Maybe not my longest title, but close. I’m really proud of this one (I mean, I’m proud of most of my writing, but some stories stand out, you know?) because the idea hit me all at once and bubbled up and turned into a real story much quicker than usual, and it’s always nice when that happens. It was fun to write. I hope it’s fun to read.

Just FYI, I’ve never knitted a full-on sweater.

If you’re still looking for holiday gifts, may I make a recommendation, perhaps if you have a gamer in your life who has everything? My latest novel QUESTLAND might be just the thing.

My latest novella, Charmed Waters, released as an e-book yesterday. Hurrah!

Cormac and Amelia meet a mermaid in landlocked Colorado. Now, they need to get her home.

Kindle

Nook

Apple

An an audiobook will be out soon!

Cormac and Amelia are back!

November 3, 2021

FATAL STORM, a brand-new adventure starring Cormac and Amelia, is now available!

He’s an ex-con turned supernatural detective! She’s the spirit of a Victorian wizard! Together, they fight crime!

I swear, sometimes the pitches just write themselves. This one’s a country house murder mystery. And the house is haunted…
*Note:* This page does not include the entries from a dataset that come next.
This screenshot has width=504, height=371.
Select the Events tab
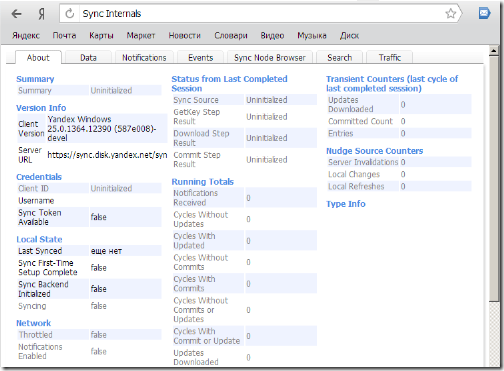coord(200,58)
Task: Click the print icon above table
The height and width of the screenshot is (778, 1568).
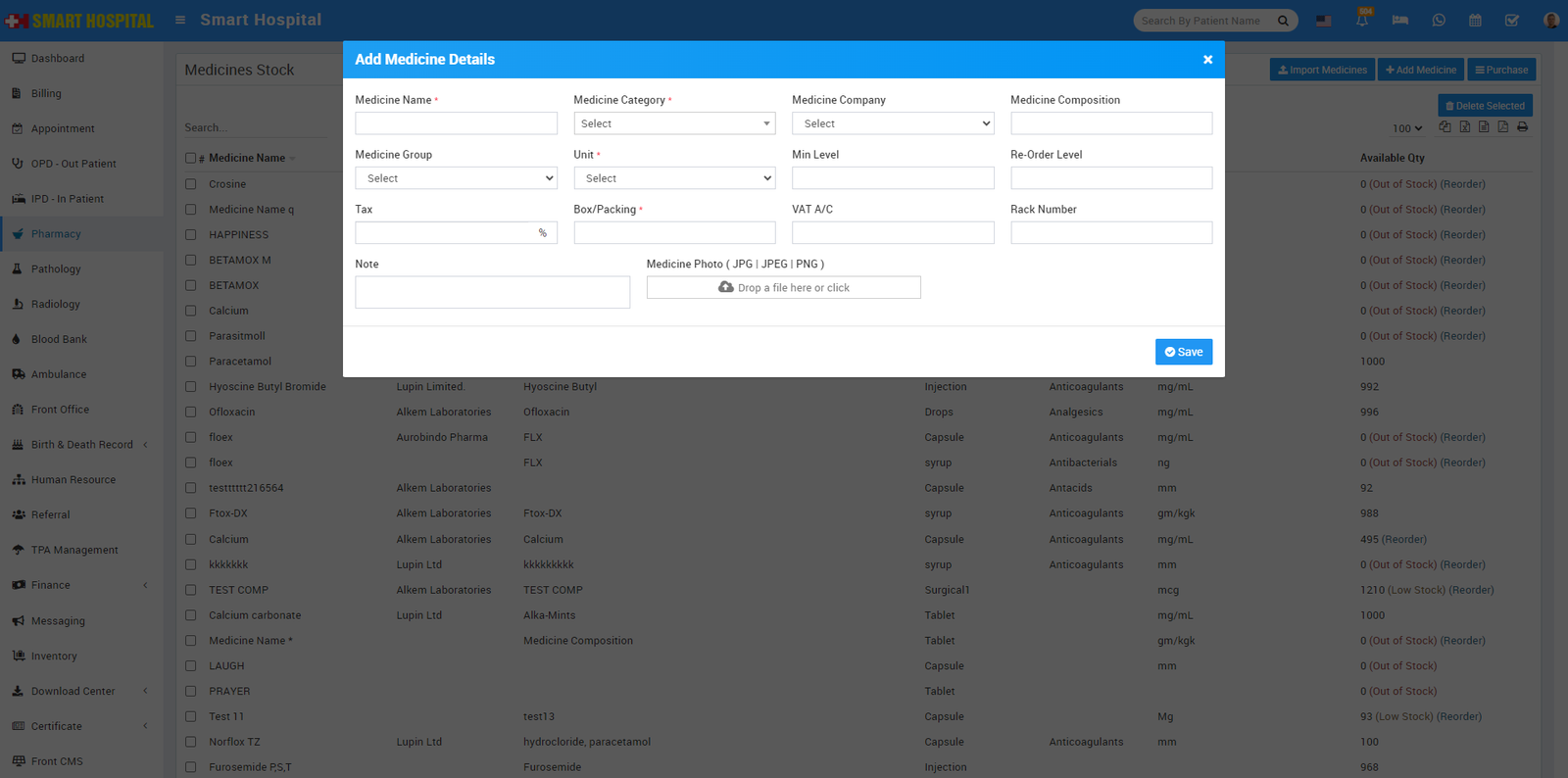Action: click(1522, 127)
Links: Kindle, Nook, and it’s up on Apple Books as well. I’ll post that link when I have it. Update: BOOM, here’s the Apple Books link, right after the post goes up.
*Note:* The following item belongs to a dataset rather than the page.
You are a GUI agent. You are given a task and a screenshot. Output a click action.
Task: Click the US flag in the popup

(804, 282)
An audio version will be coming soon, so keep an eye out for that.

And in one month, the fourth book in the series, CHARMED WATERS, will be out.

Just in time for some cozy winter reading!

What did I do this summer? I got two new Cormac and Amelia novellas ready to go, y’all! We’ve got ghosts and blizzards and folk singers and murder and cryptid hunters and mermaids in landlocked Colorado. Whew!

FATAL STORM is out in November, CHARMED WATERS in December. Kindle and Nook pre-order links are here:

Fatal Storm:

Kindle

Nook

Charmed Waters:

Kindle

Nook

state of the week

August 24, 2021

Guess who finally had to get a Covid test after avoiding it for 18 months? That’s right, it’s me! Bit of a scare, but the test came back negative and it turns out I’ve got something going on with my sinuses instead. But that was a really not fun couple of days there. Whew.

Mask up, folks. Get the vax if you’re able.

In happier news, I’ve got some stuff coming up! On August 31, I’ll be having a virtual chat with author Brian Naslund, and we’ll be talking books and writing and all that good stuff.